-- READING TEXT --
# Remis Rooflights



## pomme1 (May 19, 2005)

I have an Auto-Trail with a large RemiTop rooflight. I need to remove the inner frame to gain access to the blind mechanism. Does anyone have any idea how it comes off? It's obviously clipped on in some way as it's the last piece to be fitted during installation, but I can see no visible fixings, even looking from the top with the rooflight open. If anyone has a copy of the fitting instructions, that would be even better.

Thanks in anticipation.


----------



## rolyk (Aug 24, 2007)

The frame surround is held in place with a plastic ball and socket. The ball is on a short stalk on the frame and the socket on the main housing. The frame surround just pulls off in a downward direction.

Roly


----------



## Chudders (Jul 5, 2008)

I had an Autotrail but not sure what make the roof blind was. I had to tighten the spring on the blind. There are covers on each of the four sides which just spring off with a little help from a flat blade. This reveals the screws holding the mechanism in place. I removed this, and tightned the roller spring and replaced
Dave


----------



## rolyk (Aug 24, 2007)

Re-reading my post I should have made it clearer that the ball and socket fixings are spaced at intervals around the perimeter. They rely on friction to hold the one piece surround frame in position.

One other point to bear in mind that, if the crank handle is currently correctly positioned to "park", it is worth taping it in position so that when you reassemble it remains in the correct orientation.

Roly


----------



## pomme1 (May 19, 2005)

Thanks to both of you for your help. Problem solved!


----------

Item position entries:
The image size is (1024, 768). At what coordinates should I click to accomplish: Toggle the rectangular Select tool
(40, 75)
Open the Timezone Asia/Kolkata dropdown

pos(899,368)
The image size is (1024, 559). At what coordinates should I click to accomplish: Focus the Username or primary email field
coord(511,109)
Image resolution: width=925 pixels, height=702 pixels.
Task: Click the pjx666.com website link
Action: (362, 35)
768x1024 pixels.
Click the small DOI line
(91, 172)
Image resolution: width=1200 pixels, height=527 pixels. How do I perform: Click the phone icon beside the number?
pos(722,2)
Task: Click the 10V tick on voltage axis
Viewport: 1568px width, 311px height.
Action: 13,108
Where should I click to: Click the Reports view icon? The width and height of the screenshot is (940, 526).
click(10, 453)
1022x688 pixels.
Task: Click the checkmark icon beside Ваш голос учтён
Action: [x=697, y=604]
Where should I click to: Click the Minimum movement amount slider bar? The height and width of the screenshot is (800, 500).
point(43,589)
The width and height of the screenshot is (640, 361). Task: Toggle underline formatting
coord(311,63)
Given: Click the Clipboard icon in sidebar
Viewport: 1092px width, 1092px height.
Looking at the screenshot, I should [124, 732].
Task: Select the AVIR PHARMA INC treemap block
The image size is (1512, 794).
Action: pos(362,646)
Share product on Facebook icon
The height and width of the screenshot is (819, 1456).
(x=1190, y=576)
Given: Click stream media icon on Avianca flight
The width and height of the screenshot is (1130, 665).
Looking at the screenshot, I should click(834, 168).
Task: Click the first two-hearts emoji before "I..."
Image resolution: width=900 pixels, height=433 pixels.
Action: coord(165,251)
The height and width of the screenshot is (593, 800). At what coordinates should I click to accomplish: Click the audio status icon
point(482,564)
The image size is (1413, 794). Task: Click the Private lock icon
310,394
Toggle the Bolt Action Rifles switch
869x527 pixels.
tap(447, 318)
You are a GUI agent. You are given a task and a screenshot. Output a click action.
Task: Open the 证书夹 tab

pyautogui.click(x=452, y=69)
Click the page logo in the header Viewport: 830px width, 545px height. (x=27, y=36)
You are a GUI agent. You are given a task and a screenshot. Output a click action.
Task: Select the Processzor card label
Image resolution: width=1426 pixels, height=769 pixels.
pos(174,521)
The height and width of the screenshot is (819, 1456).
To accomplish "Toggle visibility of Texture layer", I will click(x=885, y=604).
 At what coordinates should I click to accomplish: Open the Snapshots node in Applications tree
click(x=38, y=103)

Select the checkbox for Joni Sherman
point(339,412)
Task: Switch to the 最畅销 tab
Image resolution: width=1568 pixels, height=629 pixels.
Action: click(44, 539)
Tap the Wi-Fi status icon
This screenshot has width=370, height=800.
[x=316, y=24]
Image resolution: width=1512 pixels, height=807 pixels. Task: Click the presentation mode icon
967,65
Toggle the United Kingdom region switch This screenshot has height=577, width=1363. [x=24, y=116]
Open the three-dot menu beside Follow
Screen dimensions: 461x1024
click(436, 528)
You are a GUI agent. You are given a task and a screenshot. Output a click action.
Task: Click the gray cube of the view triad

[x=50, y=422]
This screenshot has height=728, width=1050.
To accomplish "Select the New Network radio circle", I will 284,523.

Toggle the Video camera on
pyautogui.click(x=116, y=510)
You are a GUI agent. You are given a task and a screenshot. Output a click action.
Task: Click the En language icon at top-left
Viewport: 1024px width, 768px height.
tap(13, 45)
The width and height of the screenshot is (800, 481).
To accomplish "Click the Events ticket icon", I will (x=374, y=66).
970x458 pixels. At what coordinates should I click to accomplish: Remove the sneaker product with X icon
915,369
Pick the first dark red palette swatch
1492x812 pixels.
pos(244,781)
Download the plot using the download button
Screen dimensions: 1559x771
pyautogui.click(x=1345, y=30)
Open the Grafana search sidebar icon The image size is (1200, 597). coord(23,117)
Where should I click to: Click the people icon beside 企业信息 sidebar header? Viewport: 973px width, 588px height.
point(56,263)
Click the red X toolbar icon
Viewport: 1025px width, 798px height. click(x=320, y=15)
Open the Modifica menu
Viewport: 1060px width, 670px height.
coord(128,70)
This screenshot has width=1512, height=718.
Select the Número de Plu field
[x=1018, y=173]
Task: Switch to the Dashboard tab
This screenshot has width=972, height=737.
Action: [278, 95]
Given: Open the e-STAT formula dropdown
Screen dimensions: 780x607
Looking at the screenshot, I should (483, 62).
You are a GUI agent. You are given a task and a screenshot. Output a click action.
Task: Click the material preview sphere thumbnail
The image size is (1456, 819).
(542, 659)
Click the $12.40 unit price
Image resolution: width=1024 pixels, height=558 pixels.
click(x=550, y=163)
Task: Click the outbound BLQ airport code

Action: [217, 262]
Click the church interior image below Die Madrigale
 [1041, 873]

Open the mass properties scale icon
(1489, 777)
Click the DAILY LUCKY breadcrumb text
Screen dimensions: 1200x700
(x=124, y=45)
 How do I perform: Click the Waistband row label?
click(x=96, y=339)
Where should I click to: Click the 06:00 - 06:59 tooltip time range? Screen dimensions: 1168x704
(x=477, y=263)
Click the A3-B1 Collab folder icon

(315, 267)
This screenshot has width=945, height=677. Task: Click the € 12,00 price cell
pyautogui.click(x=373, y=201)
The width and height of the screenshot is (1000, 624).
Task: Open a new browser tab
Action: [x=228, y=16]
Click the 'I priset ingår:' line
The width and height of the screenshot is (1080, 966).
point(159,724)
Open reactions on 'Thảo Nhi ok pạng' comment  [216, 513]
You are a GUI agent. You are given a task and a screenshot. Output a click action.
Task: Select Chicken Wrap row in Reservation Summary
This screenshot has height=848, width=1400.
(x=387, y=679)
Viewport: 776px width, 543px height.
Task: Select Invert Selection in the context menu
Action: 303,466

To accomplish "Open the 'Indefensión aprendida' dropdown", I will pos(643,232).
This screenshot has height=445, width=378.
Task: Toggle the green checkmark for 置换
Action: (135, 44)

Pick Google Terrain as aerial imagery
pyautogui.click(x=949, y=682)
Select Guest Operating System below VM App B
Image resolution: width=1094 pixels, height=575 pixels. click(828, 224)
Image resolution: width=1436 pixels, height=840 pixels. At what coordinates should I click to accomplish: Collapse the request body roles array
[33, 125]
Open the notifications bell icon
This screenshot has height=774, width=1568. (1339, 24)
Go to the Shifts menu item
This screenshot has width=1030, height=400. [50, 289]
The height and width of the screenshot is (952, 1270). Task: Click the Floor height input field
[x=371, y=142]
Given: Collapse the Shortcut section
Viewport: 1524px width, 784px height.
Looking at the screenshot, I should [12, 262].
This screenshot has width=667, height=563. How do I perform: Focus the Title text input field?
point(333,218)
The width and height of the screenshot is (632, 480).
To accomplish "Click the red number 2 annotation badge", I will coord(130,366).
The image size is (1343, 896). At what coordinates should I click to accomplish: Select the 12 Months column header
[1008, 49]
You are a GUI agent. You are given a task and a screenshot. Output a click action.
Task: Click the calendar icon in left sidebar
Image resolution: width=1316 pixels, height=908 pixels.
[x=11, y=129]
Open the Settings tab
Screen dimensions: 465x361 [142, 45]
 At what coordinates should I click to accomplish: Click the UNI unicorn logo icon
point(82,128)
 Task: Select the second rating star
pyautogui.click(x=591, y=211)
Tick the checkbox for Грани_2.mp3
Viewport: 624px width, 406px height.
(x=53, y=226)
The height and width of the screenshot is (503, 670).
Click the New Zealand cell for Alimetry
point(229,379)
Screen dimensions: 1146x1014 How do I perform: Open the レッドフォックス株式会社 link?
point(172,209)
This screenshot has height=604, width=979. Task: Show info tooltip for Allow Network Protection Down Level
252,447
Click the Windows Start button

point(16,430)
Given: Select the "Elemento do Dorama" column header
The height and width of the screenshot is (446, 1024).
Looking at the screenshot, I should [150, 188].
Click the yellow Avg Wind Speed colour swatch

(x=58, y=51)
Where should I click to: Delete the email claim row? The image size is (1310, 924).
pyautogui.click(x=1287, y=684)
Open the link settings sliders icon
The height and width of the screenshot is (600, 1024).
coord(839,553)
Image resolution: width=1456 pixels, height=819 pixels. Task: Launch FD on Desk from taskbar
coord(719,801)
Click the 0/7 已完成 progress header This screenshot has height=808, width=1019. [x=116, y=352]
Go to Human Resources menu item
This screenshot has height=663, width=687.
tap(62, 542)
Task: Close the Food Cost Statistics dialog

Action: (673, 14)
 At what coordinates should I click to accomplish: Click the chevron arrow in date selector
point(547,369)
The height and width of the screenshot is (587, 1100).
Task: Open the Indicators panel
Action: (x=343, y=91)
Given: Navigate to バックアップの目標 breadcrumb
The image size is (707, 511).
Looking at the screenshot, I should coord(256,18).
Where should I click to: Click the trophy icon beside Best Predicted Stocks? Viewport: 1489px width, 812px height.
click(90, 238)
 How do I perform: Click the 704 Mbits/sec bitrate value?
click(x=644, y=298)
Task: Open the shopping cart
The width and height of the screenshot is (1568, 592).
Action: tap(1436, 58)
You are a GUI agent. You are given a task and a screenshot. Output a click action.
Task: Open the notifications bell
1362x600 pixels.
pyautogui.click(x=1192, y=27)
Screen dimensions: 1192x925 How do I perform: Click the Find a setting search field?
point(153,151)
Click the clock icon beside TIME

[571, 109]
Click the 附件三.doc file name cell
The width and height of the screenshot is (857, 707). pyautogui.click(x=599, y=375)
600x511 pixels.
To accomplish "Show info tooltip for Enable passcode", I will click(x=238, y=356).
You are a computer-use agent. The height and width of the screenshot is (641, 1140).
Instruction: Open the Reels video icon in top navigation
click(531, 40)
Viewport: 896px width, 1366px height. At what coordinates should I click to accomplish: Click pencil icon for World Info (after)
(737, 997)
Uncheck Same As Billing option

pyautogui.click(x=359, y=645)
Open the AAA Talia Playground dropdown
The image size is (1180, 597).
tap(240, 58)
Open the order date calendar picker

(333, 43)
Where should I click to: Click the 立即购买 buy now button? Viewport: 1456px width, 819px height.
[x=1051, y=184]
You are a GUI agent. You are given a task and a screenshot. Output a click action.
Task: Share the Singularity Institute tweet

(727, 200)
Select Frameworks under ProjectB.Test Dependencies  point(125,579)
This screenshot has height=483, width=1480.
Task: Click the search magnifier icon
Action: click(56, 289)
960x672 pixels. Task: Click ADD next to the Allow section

-- PROBLEM SET --
(1) Answer these questions about the rooflight forum thread:
(a) What make of vehicle does pomme1 own?
(b) According to rolyk, in which direction does the frame surround pull off?
(c) How many sides have covers in Chudders' post?
(2) In the listing, rewrite everything from the start down through the line that contains "Action: coord(165,251)", replacing "Viewport" with "Window size" and leaving all else as it is. Give only those lines.

-- ANSWERS TO THE EXERCISES --
(1)
(a) An Auto-Trail.
(b) Downward.
(c) Four.

(2)
The image size is (1024, 768). At what coordinates should I click to accomplish: Toggle the rectangular Select tool
(40, 75)
Open the Timezone Asia/Kolkata dropdown

pos(899,368)
The image size is (1024, 559). At what coordinates should I click to accomplish: Focus the Username or primary email field
coord(511,109)
Image resolution: width=925 pixels, height=702 pixels.
Task: Click the pjx666.com website link
Action: (362, 35)
768x1024 pixels.
Click the small DOI line
(91, 172)
Image resolution: width=1200 pixels, height=527 pixels. How do I perform: Click the phone icon beside the number?
pos(722,2)
Task: Click the 10V tick on voltage axis
Window size: 1568px width, 311px height.
Action: 13,108
Where should I click to: Click the Reports view icon? The width and height of the screenshot is (940, 526).
click(10, 453)
1022x688 pixels.
Task: Click the checkmark icon beside Ваш голос учтён
Action: [x=697, y=604]
Where should I click to: Click the Minimum movement amount slider bar? The height and width of the screenshot is (800, 500).
point(43,589)
The width and height of the screenshot is (640, 361). Task: Toggle underline formatting
coord(311,63)
Given: Click the Clipboard icon in sidebar
Window size: 1092px width, 1092px height.
Looking at the screenshot, I should [124, 732].
Task: Select the AVIR PHARMA INC treemap block
The image size is (1512, 794).
Action: pos(362,646)
Share product on Facebook icon
The height and width of the screenshot is (819, 1456).
(x=1190, y=576)
Given: Click stream media icon on Avianca flight
The width and height of the screenshot is (1130, 665).
Looking at the screenshot, I should click(834, 168).
Task: Click the first two-hearts emoji before "I..."
Image resolution: width=900 pixels, height=433 pixels.
Action: coord(165,251)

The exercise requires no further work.